New approach to quantify and map urban forest carbon. By incorporating age-related differences among census block groups that influence tree species composition and stand structure, this novel approach improves carbon estimates and increases the resolution at which carbon can be mapped across a region.

Special Issue on Water Scarcity and Urban Forest Management. The articles in this special issue of Arboriculture & Urban Forestry offer "lessons learned" from a serious drought in Australia to inform future policy, research, design and management.

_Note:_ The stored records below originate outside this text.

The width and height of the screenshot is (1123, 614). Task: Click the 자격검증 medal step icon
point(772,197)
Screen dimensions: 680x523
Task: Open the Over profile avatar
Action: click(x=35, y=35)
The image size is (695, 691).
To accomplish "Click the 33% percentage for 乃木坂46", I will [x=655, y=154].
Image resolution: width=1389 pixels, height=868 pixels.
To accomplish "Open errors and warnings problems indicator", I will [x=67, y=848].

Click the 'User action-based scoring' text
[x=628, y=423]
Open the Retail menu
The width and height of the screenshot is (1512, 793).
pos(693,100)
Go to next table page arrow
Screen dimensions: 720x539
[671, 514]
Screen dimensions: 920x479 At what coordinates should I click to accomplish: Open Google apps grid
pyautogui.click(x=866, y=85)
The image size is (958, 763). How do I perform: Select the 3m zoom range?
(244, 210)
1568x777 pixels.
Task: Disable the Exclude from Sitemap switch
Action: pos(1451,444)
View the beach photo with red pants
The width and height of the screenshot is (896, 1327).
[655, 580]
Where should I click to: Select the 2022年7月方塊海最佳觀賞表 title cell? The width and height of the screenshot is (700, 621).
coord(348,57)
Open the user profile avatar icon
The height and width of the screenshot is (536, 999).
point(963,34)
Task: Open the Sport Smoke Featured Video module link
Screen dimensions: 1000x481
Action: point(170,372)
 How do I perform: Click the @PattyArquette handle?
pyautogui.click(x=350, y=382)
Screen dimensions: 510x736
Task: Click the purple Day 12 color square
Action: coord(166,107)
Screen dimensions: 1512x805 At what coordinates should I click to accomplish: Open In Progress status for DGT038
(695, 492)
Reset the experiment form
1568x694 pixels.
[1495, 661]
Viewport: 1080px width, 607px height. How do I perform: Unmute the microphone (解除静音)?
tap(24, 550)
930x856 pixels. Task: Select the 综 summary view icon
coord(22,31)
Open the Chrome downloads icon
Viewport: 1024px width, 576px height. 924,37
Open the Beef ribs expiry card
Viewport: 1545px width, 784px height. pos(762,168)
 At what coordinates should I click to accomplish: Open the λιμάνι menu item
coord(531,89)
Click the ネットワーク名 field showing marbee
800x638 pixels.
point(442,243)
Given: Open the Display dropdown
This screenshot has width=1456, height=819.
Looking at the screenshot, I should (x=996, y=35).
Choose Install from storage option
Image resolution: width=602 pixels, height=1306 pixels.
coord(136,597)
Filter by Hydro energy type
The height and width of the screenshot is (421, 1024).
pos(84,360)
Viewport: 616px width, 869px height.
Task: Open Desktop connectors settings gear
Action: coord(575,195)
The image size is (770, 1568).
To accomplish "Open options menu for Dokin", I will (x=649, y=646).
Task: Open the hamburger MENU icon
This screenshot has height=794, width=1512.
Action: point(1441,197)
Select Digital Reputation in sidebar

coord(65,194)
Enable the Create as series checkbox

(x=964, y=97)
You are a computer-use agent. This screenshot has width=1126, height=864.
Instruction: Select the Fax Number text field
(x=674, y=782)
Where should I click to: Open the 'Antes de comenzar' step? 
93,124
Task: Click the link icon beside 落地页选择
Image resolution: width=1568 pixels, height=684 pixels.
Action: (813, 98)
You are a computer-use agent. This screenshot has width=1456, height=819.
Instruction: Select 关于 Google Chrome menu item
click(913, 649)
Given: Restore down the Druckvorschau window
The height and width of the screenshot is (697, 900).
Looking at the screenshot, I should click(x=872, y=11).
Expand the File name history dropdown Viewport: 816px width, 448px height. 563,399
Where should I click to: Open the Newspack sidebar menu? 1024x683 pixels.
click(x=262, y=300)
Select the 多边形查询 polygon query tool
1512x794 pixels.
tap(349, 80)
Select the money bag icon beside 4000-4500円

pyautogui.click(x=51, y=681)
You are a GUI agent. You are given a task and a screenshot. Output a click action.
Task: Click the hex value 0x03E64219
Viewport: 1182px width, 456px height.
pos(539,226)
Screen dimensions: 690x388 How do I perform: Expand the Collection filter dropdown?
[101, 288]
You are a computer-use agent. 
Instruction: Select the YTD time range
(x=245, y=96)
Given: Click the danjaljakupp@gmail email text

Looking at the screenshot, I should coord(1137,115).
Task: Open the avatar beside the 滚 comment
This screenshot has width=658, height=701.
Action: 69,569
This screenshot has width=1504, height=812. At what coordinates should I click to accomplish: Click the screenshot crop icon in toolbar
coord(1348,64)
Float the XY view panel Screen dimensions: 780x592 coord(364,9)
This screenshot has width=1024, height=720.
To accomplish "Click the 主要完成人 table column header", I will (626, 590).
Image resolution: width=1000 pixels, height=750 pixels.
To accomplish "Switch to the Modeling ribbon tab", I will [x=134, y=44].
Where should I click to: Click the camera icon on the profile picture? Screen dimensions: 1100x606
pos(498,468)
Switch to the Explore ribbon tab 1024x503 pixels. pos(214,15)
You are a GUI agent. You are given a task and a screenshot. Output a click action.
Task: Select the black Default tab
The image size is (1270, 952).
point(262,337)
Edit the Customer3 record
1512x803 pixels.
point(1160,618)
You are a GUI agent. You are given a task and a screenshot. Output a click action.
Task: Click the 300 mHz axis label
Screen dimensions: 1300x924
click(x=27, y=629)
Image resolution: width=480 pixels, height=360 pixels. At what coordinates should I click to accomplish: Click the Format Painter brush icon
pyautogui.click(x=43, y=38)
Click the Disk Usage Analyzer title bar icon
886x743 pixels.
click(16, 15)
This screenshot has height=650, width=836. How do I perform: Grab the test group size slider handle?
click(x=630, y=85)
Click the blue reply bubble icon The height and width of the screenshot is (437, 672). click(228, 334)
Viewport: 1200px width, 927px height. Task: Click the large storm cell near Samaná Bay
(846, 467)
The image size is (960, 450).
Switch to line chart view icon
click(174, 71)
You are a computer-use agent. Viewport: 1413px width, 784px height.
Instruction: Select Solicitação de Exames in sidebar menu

Trees Give Roads a Breath of Fresh Air May was Clean Air Month and the role of roadside trees in cleaning the air and helping us feel better was described in a recent blog. A multidisciplinary group of researchers, planners and policymakers from the U.S. Environmental Protection Agency, U.S. Forest Service and other organizations found that strategically planting trees near busy roadways may significantly enhance air quality. Their findings were published recently in the Transportation Research Board magazine.

All Trees Not Equal. Greg McPherson's blog supports the California Urban Forest Council's Invest From the Ground Up campaign by providing guidelines for selecting and locating trees to maximize climate, energy and environmental benefits.

Greenhouse Gas Inventory of an Ornamental Tree Production System. This article reports the results of a study to determine the greenhouse gas (GHG) emissions from nursery production of ornamental trees for urban forestry.

Comparison of Methods for Estimating Carbon Dioxide Storage by Sacramento's Urban Forest. This chapter by Drs. Elena Aguaron and Greg McPherson in Carbon Sequestration in Urban Ecosystems determines and examines variability among CO2 estimation approaches.